I'm right with Sweeney on this. What we really need is a language that allows highly expressive compile-time contracts to be established. The DBC model is well known to be extremely effective (some might say invaluable) when working on large-scale systems, so why do we only have obscure, unpopular languages (Eiffel, et. al.) that understand the notion?
I'd love to see a language with the library support and rapid-development potential of the .Net family, but with the contract expressivity of something like Eiffel. Contracts are easy to verify at compile-time in many cases, and run-time contract violations are beautifully easy to track and catch. Type-level contractual semantics in a high-level language would totally remove an entire category of run-time bugs, like out-of-bounds array access.
Really IMHO the problem is that languages are not really expressive enough about abstract semantics. We've got great tools for expressing
technical semantics (like "this number requires 16 bits of storage and is always positive") but that's a weak basis. DBC is just one of dozens of areas where the expressivity of most languages in the abstract layers is pathetic.
Unbounded array access should be easy to catch, sure. But in my view, this should be causing a build failure, too:
int milliseconds = timeGetTime();int playerhealth = milliseconds;
I'd love to be able to write code like this, and have it enforced at compile time:
DataType milliseconds Basis:Integers Storage:WhoCaresDataType hitpoints Basis:Naturals Storage:WhoCaresDataType flatpercentage Basis:Naturals Storage:WhoCares Validation:{x < 100}DataType somebitmask Basis:BitField Storage:Bits32
Assigning a milliseconds value into a somebitmask variable should die at compile time. Tossing 120 into a flatpercentage should die as soon as possible (compile time if it can be statically evaluated, runtime otherwise). Trying to assign the result of a hitpoints function into a flatpercentage should vomit at compile time.

ASSIGNED TASK 1 ▸ Summarize the post on compile-time contracts in two sentences.
ASSIGNED TASK 2 ▸ Write the next part of the post on compile-time contracts, picking up after its final sentence.

DATASET ENTRIES ▸
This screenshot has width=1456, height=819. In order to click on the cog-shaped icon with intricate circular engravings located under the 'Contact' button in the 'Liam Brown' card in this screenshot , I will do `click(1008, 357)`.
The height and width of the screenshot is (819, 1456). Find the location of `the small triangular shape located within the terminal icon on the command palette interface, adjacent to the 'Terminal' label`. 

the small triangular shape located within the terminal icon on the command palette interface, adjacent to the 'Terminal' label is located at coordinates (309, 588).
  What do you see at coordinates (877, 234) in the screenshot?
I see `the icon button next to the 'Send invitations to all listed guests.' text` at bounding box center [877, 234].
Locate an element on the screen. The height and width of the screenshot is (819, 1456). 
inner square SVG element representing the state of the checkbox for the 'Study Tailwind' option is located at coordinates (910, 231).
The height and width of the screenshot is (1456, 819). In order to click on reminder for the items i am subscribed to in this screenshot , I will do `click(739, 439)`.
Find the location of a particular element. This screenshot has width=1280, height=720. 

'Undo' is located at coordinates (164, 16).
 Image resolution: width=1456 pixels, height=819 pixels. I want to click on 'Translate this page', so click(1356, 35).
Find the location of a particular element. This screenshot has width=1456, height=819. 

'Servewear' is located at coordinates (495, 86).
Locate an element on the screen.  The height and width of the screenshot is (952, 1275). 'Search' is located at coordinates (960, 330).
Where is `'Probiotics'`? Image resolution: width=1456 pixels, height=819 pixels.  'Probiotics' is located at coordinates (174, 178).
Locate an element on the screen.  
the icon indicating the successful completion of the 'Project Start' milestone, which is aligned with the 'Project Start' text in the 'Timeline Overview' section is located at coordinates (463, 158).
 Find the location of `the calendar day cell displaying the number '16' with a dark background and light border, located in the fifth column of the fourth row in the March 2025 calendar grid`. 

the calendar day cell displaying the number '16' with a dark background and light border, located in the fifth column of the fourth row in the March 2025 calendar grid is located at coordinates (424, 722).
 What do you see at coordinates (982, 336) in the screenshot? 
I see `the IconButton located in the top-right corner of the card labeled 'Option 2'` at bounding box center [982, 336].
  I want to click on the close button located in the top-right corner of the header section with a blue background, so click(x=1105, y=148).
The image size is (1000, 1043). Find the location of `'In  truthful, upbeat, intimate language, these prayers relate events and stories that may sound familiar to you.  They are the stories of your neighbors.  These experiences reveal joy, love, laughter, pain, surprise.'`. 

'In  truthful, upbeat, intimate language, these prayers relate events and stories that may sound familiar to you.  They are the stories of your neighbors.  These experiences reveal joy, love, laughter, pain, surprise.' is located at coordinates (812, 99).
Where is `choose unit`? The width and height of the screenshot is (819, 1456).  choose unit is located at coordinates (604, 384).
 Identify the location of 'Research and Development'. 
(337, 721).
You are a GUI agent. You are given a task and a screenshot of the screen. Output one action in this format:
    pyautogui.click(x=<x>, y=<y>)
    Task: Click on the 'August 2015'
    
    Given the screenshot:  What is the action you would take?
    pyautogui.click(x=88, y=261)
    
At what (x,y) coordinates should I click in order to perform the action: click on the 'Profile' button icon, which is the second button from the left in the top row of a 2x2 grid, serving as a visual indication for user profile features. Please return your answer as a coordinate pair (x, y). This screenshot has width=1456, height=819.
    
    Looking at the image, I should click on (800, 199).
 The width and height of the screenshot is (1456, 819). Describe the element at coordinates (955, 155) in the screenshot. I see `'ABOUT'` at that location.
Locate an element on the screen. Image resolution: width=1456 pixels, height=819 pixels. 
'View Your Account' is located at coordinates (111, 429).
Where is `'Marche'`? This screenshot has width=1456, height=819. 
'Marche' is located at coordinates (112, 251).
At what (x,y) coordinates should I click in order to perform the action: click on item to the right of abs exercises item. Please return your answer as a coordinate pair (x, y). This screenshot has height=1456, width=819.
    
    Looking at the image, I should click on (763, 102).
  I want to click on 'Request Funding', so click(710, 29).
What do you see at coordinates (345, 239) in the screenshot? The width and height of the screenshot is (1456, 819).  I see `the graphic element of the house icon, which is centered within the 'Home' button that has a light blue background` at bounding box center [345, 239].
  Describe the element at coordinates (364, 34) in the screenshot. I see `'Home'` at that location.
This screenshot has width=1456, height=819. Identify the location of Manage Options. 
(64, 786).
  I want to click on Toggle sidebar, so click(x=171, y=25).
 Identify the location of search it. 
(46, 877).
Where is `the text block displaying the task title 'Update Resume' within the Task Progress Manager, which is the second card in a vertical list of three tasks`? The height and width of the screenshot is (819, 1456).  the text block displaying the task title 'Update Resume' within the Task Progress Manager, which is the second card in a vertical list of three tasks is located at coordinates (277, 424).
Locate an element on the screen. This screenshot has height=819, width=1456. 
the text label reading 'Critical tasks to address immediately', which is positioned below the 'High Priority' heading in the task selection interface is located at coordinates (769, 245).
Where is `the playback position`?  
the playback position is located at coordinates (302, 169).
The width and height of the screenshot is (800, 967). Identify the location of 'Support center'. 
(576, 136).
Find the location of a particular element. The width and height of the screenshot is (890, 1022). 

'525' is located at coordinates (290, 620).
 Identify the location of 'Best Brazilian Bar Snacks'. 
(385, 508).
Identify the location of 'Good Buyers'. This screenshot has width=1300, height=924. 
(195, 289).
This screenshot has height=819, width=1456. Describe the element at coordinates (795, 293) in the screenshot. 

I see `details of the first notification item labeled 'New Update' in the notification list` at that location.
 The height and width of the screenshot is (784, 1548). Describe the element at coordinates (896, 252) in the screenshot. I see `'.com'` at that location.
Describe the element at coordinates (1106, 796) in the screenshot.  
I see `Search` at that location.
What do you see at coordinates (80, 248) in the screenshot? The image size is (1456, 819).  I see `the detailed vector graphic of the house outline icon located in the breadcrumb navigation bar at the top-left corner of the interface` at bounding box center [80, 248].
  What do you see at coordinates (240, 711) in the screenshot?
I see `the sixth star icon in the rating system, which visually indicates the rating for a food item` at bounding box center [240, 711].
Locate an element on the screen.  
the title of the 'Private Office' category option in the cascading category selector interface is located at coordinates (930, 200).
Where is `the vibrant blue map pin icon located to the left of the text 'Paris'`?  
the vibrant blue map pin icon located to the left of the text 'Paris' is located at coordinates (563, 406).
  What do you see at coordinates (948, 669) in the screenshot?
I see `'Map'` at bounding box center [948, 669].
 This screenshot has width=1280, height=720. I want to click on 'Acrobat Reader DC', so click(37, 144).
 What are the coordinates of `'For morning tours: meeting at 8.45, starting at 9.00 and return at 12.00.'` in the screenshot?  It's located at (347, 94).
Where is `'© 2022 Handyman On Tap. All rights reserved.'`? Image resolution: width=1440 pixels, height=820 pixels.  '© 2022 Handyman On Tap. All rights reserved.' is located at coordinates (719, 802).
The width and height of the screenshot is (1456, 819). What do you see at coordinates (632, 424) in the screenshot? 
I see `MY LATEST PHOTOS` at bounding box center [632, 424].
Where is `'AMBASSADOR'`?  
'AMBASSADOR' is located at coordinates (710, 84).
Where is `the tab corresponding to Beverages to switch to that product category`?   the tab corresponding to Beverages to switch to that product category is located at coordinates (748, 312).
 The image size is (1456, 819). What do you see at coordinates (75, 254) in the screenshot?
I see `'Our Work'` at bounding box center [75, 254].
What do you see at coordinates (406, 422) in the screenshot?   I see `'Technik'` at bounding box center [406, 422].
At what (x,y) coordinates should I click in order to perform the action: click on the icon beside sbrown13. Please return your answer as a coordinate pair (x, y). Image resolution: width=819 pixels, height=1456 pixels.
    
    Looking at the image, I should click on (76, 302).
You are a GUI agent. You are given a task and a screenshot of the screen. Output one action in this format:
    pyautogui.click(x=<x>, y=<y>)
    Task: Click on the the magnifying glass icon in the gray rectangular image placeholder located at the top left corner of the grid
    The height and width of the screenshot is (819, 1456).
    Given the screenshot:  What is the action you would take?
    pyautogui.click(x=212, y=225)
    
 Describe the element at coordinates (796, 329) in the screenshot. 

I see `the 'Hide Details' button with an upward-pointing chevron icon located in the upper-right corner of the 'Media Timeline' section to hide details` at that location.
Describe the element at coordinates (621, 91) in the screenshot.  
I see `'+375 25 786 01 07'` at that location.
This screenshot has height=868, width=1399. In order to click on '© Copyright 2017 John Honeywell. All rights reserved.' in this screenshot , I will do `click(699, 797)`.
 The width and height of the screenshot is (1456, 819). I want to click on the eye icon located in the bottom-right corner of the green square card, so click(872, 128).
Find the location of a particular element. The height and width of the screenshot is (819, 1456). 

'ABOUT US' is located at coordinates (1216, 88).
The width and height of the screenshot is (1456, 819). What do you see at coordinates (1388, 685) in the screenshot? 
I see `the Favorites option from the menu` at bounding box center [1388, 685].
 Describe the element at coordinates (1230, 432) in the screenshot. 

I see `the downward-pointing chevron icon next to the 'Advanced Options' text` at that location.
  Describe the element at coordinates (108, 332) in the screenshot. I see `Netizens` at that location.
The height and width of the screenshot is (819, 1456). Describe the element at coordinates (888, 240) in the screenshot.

ANSWER 1 ▸ The writer agrees with Sweeney that languages need highly expressive compile-time contracts and would like a language that pairs the library support and rapid development of the .Net family with the contract expressivity of Eiffel. Because most languages express technical semantics well but abstract semantics poorly, the writer wants mismatched assignments, such as a milliseconds value into a bitmask or 120 into a percentage, to fail at compile time or as soon as possible.

ANSWER 2 ▸
Of course, that brings up another question: what if we need to convert between these things? In pretty much any nontrivial application that's going to be a real need. So we do something like this:
DataType inches Basis:Integers Storage:WhoCaresDataType centimetres Basis:Integers Storage:WhoCaresConversion(inches i Into centimetres c) { i = c / 2.54 }Conversion(centimetres c Into inches i) { c = i * 2.54 }
The compiler should be able to do simple chaining of these as well. If I have a centimetres to kilometres conversion, and an inches to centimetres conversion, and code implicitly asks for a munging between inches and kilometres, the compiler should
in most cases be able to construct a graph that reveals the appropriate chain: inches -> centimetres -> kilometres and then invokes that chain transparently. Maybe if the chain is really long it throws a warning and says "maybe there's a smarter way to do this." Maybe it caches the chain someplace and optimizes it separately (noting that certain trivial algebraic manipulations can be done to get a direct conversion from inches to kilometres).
Damn, that'd be a nice world to live in...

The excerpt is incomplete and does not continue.